Tinze is a fine-dining Mexican restaurant located in the vibrant Olivedal district. It offers an elevated take on traditional Mexican cuisine. Having only experienced Tex-Mex before, I was eager to dive into authentic Mexican flavors.
The decor immediately evoked the Mexican landscape, with earthy tones reminiscent of deserts. The elegant setting was complemented by soft Mexican music, and the walls featured framed fabrics and patterns reflective of the country’s culture. The experience began with a captivating storytelling element, adding a unique, interactive twist to the evening.
The staff was lovely—patient, graceful, and incredibly warm. Although I unfortunately forgot her name, one waitress stood out for her kindness. When she discovered it was my first visit to Gothenburg, she took the initiative to ask her colleagues for recommendations and returned with a list of must-see spots.
The meal kicked off with Mexican canapés. First, baby corn coated in lime and chili emulsion with popcorn from Mexico. The flavors were a delightful mix—sweet, zesty, and with just the right amount of heat. Then came a pig-shaped tortilla stuffed with chorizo—playful and flavorful.
Next was the Tortitas de Papa: trout rillettes with piquín and guajillo mayo topped with trout caviar, served with crisp potato cakes. The food had a delicate crunch and was served in beautiful earthen and wooden dishes.
The vegetarian tostada followed, featuring guacamole and cooked watermelon. The combination was smoky, sweet, savory, and spicy all at once.
The plantain molote was a delightful dish, made from plantain dough stuffed with a sweet banana purée and cheese, then fried to perfection and served on a bed of rich corn sauce. Thanks to the natural starch content of the plantain, no flour was needed—the dough was simply kneaded with a touch of salt. The result was a soft, slightly crispy outer crust with a gentle crunch, while the cheese inside had a smooth, stretchy texture reminiscent of mozzarella. The combination of flavors was both sweet and savory, offering a perfect balance.

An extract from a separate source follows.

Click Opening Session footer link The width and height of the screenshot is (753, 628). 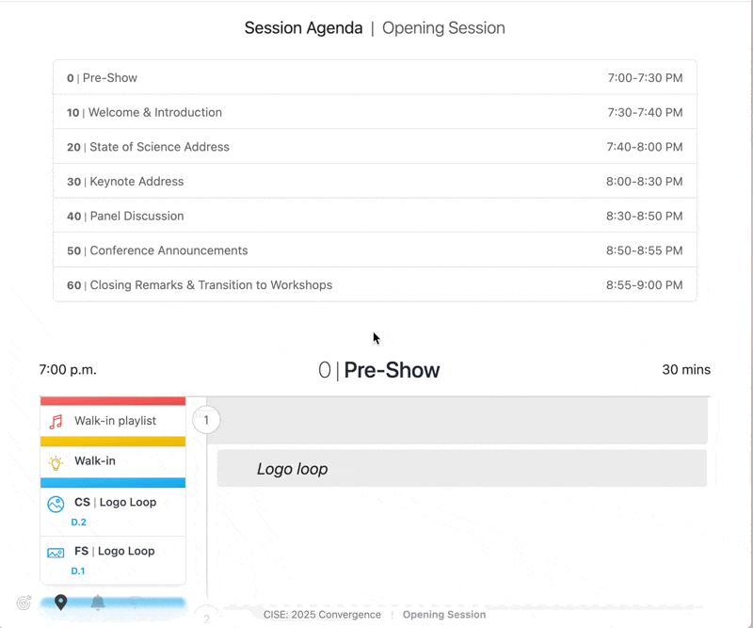click(444, 615)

One of the highlights of the meal was the homemade mole, a treasured recipe from head chef Wendy’s mother, who came to help when the restaurant first opened. This rich sauce, made from four types of chilies, chocolate, nuts, and seeds, takes over a day to prepare. It was served with caramelized turkey confit and a salad of chayote and “ejotes.” The mole’s flavor was complex—charred, spicy, and umami, difficult to describe but absolutely mesmerizing. The turkey was the softest I’ve ever had, with a lovely crisp skin, and the corn tortillas were outstanding, with a fresh, pure corn flavor. I was shown two ways to eat it: roll it like a cigar or tear and dip it into the mole.
To finish, the crème de la crème— Tres Leches. This classic three-milk cake, soaked in a blend of regular, condensed, and evaporated milk, was served with a side of silky strawberry ice cream. The cake had the perfect balance of richness and sweetness, while the smooth ice cream provided a refreshing contrast. It was an incredibly satisfying end to the meal, capping off a truly memorable dining experience.